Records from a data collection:
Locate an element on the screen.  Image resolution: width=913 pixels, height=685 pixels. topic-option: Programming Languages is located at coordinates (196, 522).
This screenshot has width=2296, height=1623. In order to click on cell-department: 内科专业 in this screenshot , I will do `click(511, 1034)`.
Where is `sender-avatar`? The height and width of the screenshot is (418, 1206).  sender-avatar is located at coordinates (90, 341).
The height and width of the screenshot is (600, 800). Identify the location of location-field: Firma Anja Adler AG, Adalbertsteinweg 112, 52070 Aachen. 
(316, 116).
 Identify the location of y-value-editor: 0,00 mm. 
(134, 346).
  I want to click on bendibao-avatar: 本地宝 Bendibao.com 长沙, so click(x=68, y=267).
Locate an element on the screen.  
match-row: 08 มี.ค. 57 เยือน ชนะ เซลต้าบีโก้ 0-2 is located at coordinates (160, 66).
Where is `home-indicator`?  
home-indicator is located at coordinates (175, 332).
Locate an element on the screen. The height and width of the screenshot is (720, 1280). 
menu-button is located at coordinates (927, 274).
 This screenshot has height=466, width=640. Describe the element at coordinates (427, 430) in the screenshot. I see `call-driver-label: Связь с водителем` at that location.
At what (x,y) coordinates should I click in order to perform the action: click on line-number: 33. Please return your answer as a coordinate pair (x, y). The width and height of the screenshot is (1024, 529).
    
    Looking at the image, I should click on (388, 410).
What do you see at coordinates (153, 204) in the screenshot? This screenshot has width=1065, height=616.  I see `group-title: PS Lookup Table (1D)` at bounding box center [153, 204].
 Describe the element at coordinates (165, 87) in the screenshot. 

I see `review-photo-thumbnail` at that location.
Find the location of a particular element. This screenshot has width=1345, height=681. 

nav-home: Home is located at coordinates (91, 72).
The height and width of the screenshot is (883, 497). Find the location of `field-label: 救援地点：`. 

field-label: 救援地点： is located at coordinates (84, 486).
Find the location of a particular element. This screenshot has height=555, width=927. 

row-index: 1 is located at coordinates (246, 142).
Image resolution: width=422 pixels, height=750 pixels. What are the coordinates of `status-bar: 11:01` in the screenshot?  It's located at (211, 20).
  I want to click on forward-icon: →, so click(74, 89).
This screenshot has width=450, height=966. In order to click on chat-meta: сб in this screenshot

AIM OF THE TASK: Lay out the records from the line containing "has width=1345, height=681." through the line containing "row-index: 1 is", inclusive, as a JSON list of strings with one string per line. Omit blank lines.

ANSWER FOR THIS EXERCISE:
[
  "Find the location of a particular element. This screenshot has width=1345, height=681. ",
  "nav-home: Home is located at coordinates (91, 72).",
  "The height and width of the screenshot is (883, 497). Find the location of `field-label: 救援地点：`. ",
  "field-label: 救援地点： is located at coordinates (84, 486).",
  "Find the location of a particular element. This screenshot has height=555, width=927. ",
  "row-index: 1 is located at coordinates (246, 142)."
]